**Instructions for the task:** Return the data below exactly, but only from the line containing "Given: Select New Group in the left list" through the line containing "You are a computer-use agent. This", with both of those lines included.

■ ■ ■

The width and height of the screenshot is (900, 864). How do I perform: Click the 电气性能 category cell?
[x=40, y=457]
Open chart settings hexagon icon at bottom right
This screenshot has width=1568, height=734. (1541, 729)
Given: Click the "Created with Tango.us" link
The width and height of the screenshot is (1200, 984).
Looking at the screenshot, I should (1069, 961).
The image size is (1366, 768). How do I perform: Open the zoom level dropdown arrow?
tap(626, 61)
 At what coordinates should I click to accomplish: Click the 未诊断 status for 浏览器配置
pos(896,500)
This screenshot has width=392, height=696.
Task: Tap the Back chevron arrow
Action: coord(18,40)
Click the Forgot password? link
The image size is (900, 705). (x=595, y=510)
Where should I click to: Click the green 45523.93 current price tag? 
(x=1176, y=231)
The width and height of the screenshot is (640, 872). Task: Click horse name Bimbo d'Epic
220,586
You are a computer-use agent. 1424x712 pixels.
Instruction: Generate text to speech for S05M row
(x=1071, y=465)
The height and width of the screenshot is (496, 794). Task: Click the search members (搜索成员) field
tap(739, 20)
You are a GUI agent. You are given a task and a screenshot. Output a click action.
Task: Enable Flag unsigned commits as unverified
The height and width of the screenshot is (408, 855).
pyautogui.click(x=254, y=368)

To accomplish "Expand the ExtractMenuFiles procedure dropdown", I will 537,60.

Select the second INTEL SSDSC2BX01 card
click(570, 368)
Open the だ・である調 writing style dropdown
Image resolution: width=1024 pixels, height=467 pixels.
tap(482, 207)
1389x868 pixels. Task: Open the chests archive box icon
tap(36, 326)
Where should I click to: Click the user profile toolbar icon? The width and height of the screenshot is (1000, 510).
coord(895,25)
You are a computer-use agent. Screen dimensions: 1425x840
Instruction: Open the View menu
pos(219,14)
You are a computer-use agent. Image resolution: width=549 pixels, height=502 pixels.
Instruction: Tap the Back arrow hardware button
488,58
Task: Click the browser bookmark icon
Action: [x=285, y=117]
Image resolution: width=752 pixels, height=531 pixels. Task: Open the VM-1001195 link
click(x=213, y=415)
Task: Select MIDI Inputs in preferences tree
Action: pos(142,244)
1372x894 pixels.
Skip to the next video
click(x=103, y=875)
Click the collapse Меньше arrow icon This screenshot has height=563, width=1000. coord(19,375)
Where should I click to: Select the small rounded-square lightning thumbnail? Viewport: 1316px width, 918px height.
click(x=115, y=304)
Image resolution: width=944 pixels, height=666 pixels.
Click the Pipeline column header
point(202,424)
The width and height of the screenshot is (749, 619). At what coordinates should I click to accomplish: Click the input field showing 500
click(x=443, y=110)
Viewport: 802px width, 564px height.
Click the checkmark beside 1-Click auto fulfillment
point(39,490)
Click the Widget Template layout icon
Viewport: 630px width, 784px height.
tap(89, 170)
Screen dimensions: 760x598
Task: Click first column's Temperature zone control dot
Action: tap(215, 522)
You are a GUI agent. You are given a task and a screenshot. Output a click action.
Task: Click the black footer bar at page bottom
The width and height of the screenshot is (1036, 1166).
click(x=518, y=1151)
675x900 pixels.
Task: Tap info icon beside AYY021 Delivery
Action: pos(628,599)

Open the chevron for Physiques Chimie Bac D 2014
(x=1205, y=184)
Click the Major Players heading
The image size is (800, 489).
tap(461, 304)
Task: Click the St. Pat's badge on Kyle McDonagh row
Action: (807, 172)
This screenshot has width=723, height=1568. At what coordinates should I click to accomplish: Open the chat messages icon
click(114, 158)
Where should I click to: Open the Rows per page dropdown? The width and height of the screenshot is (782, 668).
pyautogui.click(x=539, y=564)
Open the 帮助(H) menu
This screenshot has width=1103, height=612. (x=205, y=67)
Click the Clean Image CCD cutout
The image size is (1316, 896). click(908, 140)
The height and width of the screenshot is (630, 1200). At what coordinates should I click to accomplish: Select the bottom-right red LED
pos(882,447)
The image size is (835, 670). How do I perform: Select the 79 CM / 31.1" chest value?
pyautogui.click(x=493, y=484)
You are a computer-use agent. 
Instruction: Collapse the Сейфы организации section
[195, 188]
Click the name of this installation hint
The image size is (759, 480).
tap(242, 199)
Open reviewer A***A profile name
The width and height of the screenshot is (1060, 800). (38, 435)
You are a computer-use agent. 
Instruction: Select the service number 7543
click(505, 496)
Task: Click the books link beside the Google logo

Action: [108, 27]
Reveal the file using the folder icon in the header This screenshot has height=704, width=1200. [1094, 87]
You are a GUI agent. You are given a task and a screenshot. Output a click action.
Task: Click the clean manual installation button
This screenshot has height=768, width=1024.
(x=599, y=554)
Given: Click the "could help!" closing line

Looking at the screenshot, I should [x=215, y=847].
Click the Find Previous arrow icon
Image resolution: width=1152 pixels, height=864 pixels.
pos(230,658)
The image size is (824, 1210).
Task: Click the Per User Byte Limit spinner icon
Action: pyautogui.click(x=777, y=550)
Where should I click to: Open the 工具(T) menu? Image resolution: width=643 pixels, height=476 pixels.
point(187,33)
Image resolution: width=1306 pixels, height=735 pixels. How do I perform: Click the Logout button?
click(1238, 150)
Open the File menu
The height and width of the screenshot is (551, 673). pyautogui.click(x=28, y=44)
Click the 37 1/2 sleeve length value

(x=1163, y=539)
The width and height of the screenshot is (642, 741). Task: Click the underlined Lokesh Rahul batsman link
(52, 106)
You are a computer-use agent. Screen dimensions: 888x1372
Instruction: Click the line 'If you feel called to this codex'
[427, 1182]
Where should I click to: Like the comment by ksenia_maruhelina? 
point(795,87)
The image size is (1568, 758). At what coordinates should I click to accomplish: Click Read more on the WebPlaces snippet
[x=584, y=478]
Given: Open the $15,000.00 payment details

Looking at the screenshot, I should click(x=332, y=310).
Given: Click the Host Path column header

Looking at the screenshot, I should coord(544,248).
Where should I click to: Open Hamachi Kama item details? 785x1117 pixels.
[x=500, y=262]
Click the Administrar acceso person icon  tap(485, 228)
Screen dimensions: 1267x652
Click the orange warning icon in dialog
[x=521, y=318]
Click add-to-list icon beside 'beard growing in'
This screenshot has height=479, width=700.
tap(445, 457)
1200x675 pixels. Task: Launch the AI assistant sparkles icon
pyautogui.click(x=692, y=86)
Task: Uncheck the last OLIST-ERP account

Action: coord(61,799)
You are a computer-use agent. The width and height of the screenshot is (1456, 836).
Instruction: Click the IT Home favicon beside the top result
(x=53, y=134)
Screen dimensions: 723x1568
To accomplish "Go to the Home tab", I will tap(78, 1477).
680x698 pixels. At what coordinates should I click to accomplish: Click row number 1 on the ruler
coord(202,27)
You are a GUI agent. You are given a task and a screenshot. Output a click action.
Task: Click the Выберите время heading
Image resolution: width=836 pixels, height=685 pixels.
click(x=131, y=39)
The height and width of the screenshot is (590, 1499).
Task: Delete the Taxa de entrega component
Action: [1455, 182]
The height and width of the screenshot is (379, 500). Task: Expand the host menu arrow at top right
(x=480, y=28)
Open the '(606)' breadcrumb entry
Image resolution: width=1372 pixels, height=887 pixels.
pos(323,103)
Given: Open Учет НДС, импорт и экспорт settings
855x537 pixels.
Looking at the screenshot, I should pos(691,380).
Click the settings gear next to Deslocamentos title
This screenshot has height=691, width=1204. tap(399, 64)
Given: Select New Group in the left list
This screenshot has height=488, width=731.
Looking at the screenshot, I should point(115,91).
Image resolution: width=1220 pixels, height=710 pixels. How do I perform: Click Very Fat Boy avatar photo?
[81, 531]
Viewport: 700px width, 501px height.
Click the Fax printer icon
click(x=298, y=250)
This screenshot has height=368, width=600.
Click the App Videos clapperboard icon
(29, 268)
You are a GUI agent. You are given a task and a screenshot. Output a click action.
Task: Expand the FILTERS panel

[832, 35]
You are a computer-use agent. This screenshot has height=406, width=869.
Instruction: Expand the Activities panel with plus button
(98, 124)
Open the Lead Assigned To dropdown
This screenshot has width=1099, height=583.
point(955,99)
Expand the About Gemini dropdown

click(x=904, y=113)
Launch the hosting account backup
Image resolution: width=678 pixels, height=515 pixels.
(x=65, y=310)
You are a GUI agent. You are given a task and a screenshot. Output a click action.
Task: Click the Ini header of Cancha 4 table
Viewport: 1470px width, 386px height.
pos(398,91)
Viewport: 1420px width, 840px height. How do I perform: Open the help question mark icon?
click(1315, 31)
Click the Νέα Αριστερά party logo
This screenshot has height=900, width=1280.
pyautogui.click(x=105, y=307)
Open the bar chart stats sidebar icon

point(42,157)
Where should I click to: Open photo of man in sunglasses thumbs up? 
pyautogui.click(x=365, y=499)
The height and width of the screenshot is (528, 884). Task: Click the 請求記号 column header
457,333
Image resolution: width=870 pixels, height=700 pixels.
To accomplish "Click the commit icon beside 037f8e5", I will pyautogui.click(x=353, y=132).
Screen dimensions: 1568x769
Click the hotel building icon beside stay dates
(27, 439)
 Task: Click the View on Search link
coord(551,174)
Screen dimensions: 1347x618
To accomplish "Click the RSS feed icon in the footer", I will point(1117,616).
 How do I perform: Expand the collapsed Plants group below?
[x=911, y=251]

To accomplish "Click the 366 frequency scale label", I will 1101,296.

■ ■ ■

**Answer space:**
Given: Select New Group in the left list
This screenshot has height=488, width=731.
Looking at the screenshot, I should point(115,91).
Image resolution: width=1220 pixels, height=710 pixels. How do I perform: Click Very Fat Boy avatar photo?
[81, 531]
Viewport: 700px width, 501px height.
Click the Fax printer icon
click(x=298, y=250)
This screenshot has height=368, width=600.
Click the App Videos clapperboard icon
(29, 268)
You are a GUI agent. You are given a task and a screenshot. Output a click action.
Task: Expand the FILTERS panel

[832, 35]
You are a computer-use agent. This screenshot has height=406, width=869.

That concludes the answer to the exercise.